右耳と左耳の位置が違う。右耳がどうにもが一度取れてしまったようで、糸で縫われている。不慣れな手つきだからか、糸が目立つ。
俺はその解れに見覚えがある。
他ならぬがノエルが縫った物だ。自分で修復しようとして、そして、失敗して落ち込んだ記憶があった。腕にはうっすらと黒い染みがついていて、それは血で出来たように思える。だが、そうだとしても、そのぬいぐるみはノエルが誘拐される直前まで持っていたはずの物だ。それがどうして今ここにあるのか。

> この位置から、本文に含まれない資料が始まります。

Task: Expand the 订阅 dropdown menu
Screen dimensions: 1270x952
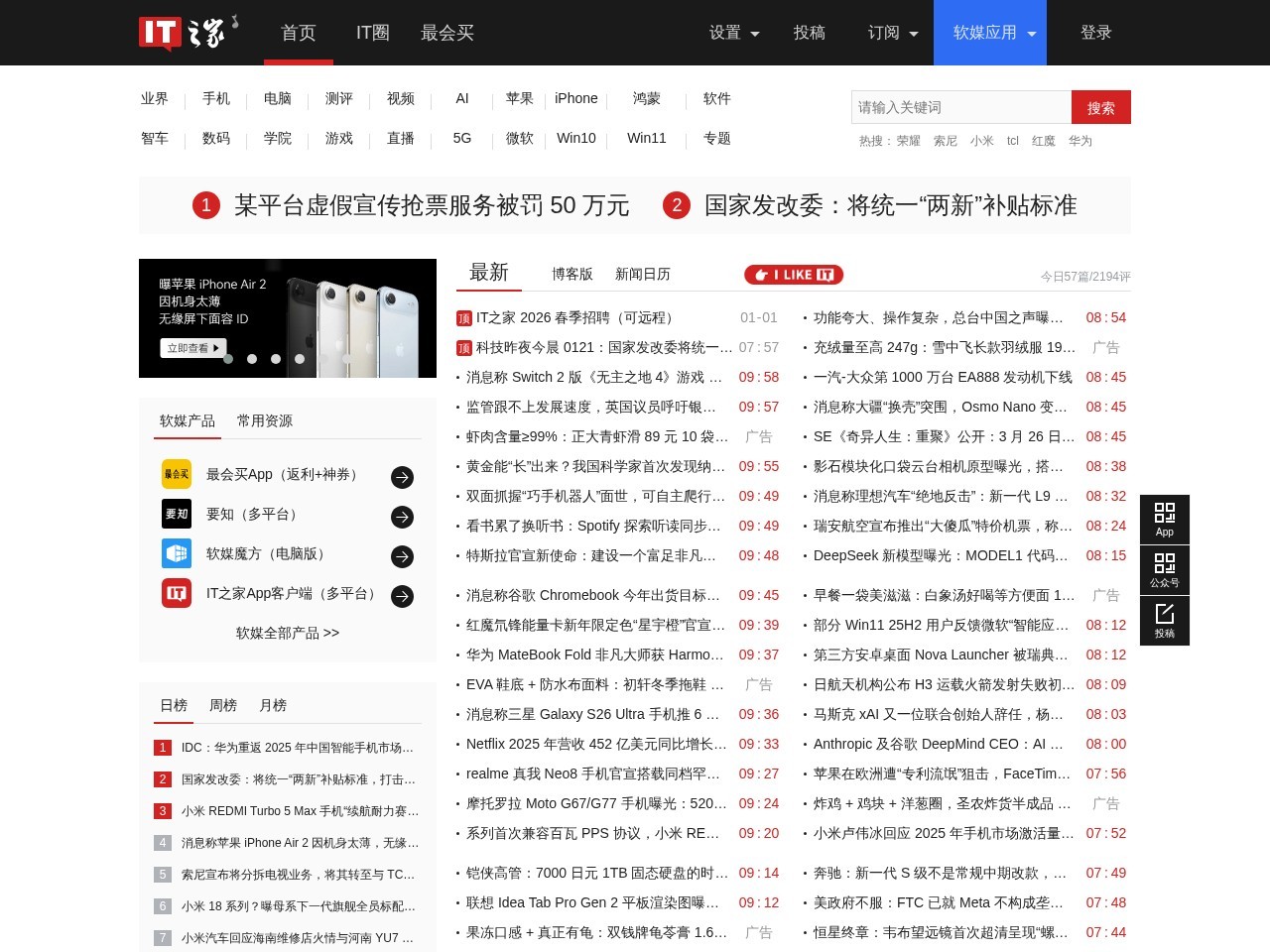Action: (x=893, y=33)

「それって、やっぱり俺……ノエルのぬいぐるみなのか」
「わざわざ言い直さなくてもいいのに。今はもう君がノエルなんだから。君の中には彼女の記憶があるんでしょうに。それはもう君自身の経験なのさ、混乱する事もないが、卑屈になったり無理に分ける必要もないさ」
とそのぬいぐるみは言う。
「でも……なんでそのぬいぐるみがここに?」
「遺品として集められていたものが、君が眠っている間に親切な人によってここまで届けられたんだ。世間では今や君が生きていたことで持ち切りで大騒ぎだよ」
「眠っている間にって……」
と俺は言った。
「……俺、昨日帰ってきたんじゃないのか」
「目を覚まさなかったんだよ。結構体力もなくなっていて、君は大変だったんだから」
「どれくらい?」
「2ヶ月くらいかな」
この章までが前準備的な話になります。
早く俺強いが書きたいのですが、この章の途中あたりからになると思います。